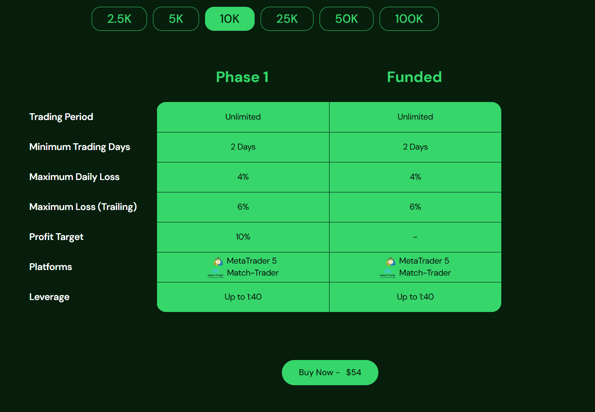The width and height of the screenshot is (595, 412).
Task: Click the MetaTrader 5 icon in Funded column
Action: (x=391, y=262)
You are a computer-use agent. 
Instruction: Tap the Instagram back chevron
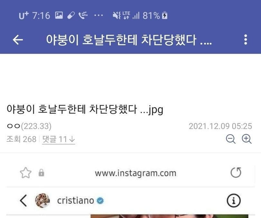click(24, 201)
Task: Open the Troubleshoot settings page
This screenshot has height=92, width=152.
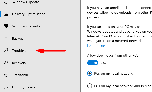Action: [x=22, y=51]
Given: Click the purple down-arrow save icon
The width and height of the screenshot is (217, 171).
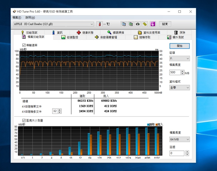Looking at the screenshot, I should pos(153,24).
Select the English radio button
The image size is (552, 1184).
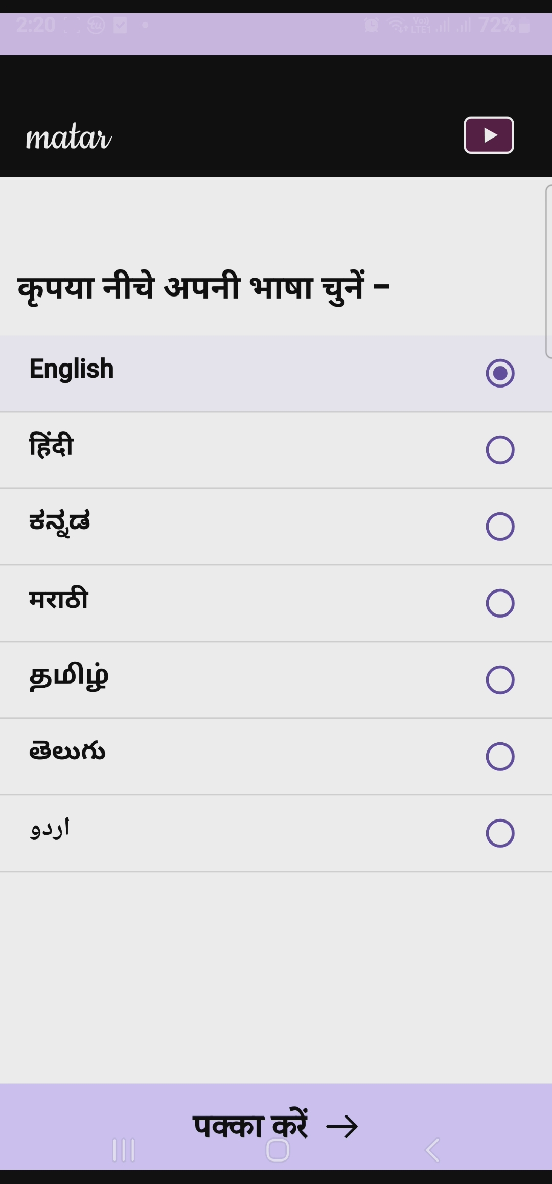point(500,373)
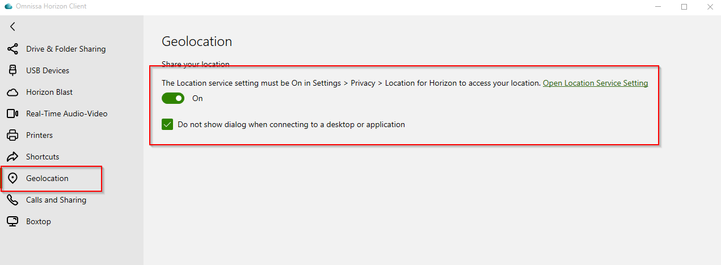Turn off the location sharing toggle
The width and height of the screenshot is (721, 265).
(x=173, y=98)
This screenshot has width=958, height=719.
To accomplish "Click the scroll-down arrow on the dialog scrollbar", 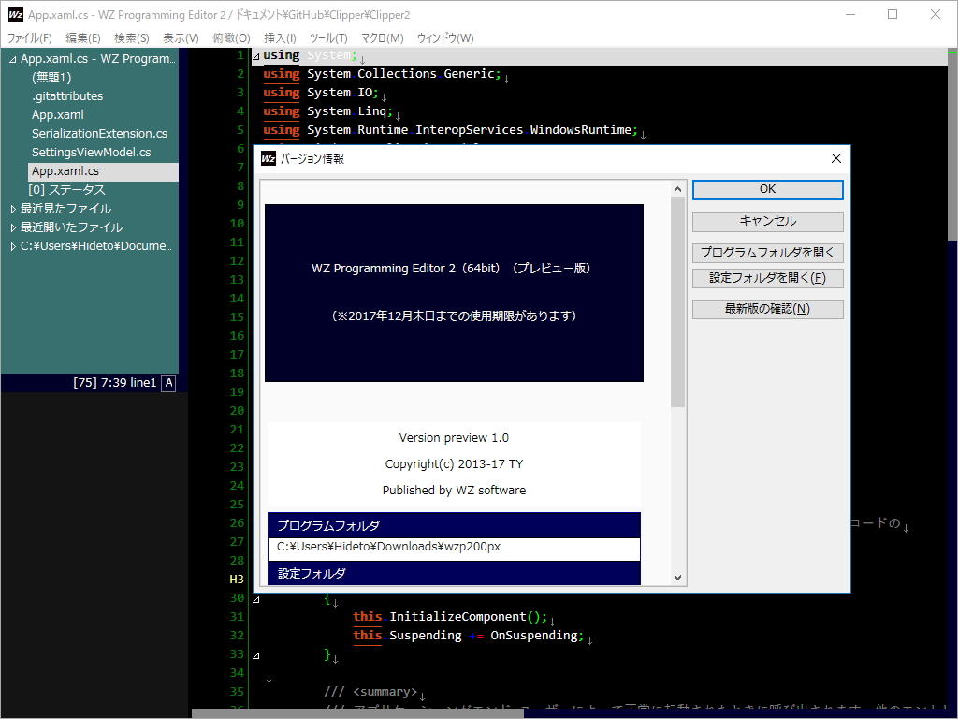I will (x=678, y=577).
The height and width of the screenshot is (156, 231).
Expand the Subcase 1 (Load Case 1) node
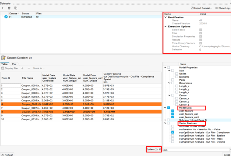(165, 120)

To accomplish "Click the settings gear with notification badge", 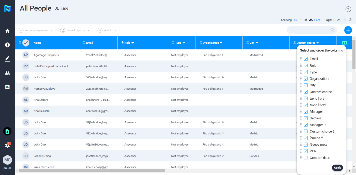I will [x=7, y=145].
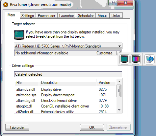The height and width of the screenshot is (136, 156).
Task: Switch to the Settings tab
Action: coord(28,16)
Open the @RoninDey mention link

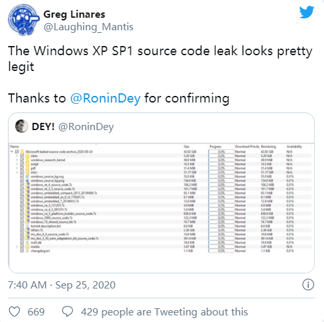coord(106,98)
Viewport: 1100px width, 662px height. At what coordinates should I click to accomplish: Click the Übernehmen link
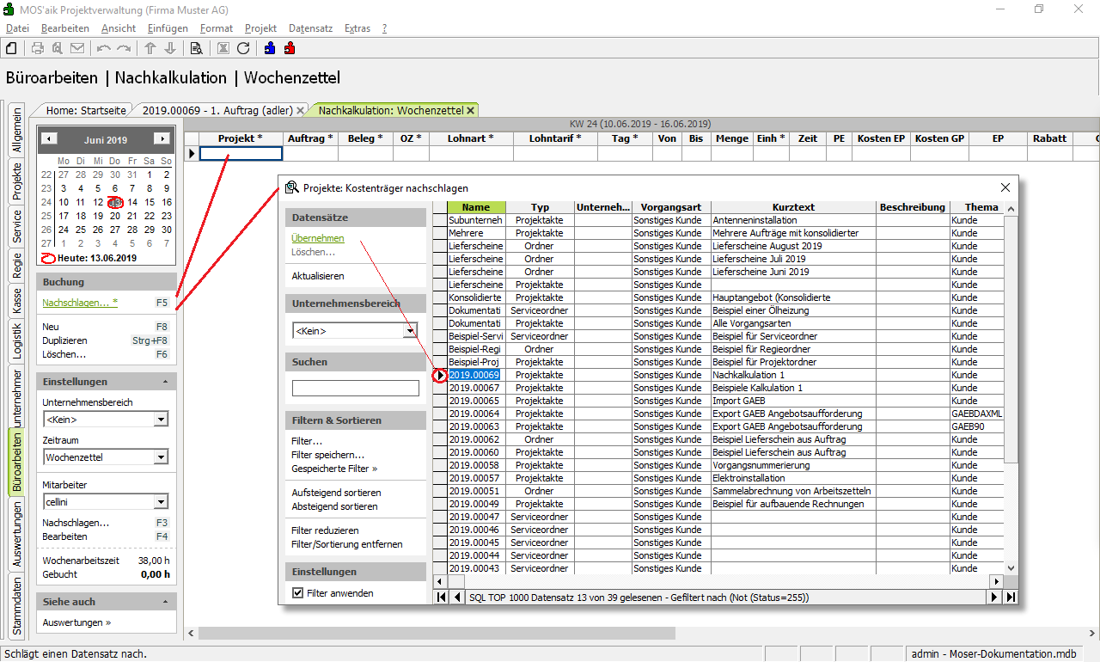(317, 238)
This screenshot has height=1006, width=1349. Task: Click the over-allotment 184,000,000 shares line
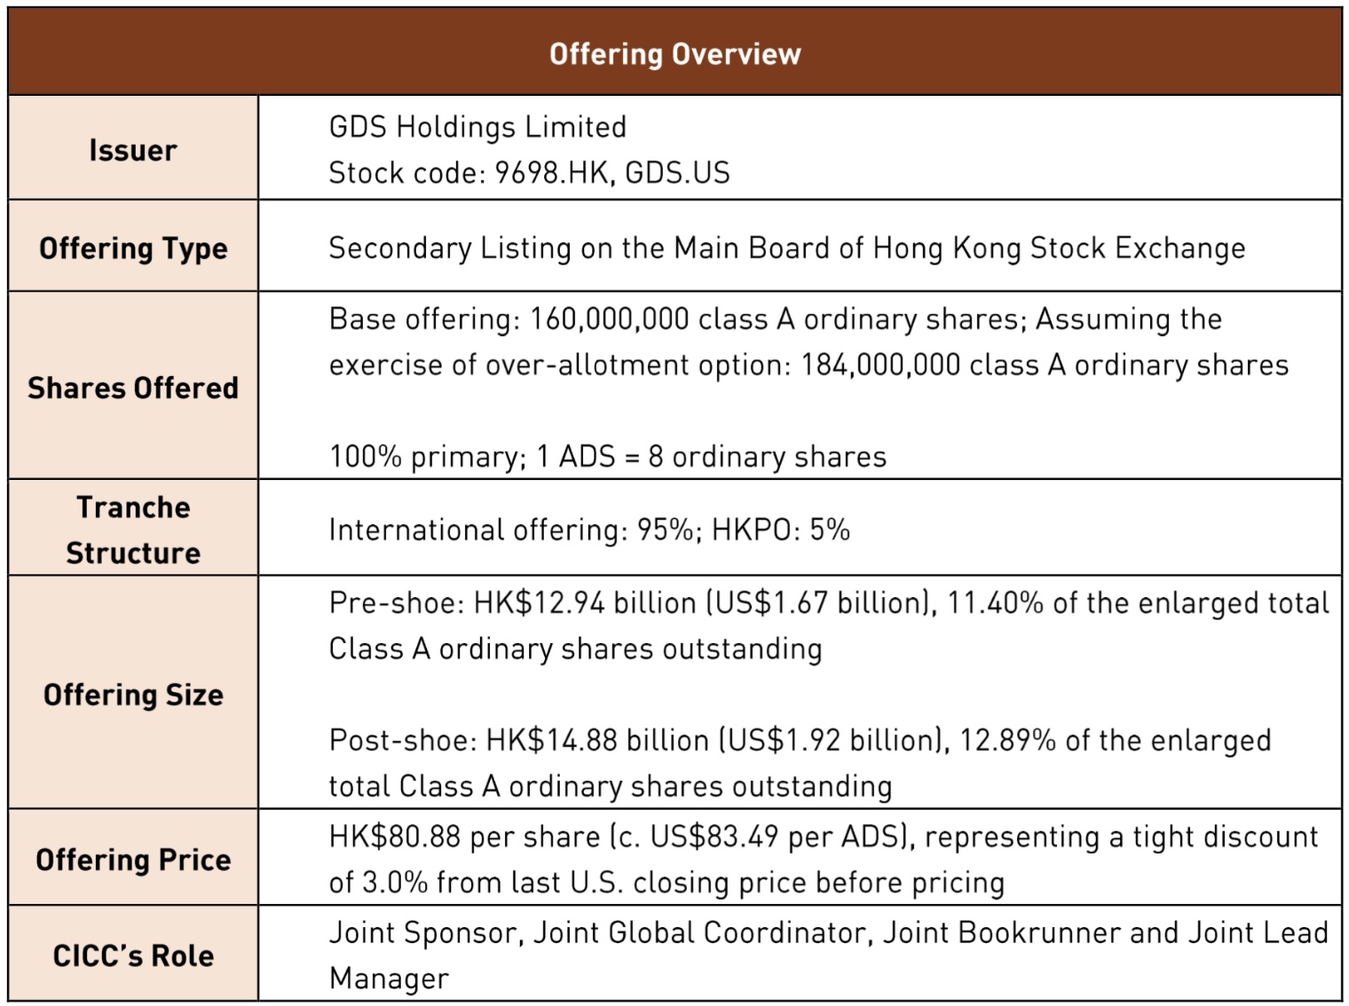coord(808,365)
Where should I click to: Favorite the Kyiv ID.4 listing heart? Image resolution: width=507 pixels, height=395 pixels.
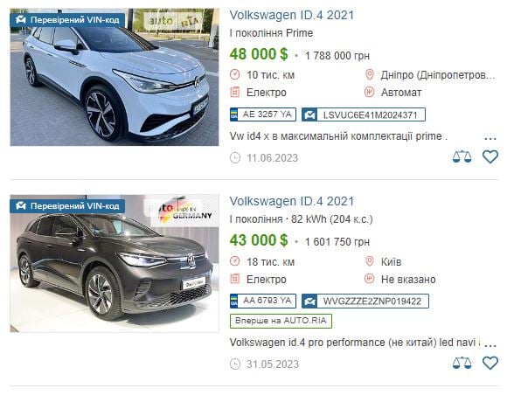click(490, 363)
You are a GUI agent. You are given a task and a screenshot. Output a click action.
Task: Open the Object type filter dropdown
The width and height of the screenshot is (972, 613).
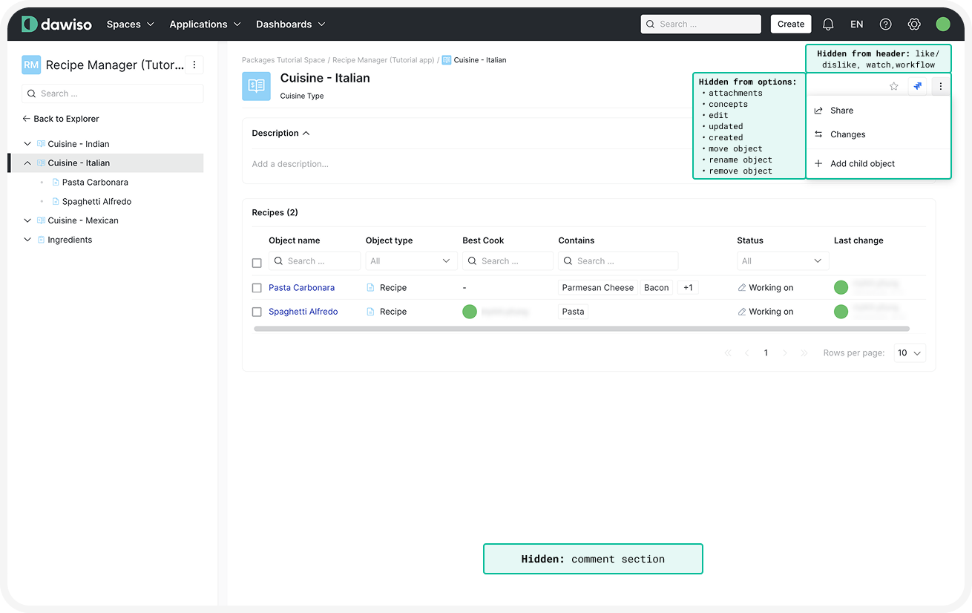pos(411,261)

┄┄┄┄┄┄┄┄┄┄┄┄┄┄┄┄┄┄┄┄

● **INSTRUCTIONS TO FOLLOW**: The answer must consist of every line from the records above that holds "agent".

● **RESPONSE TO THIS EXERCISE**:
You are a computer-use agent. 
You are a GUI agent. You are given a task and a screenshot. Output a click action.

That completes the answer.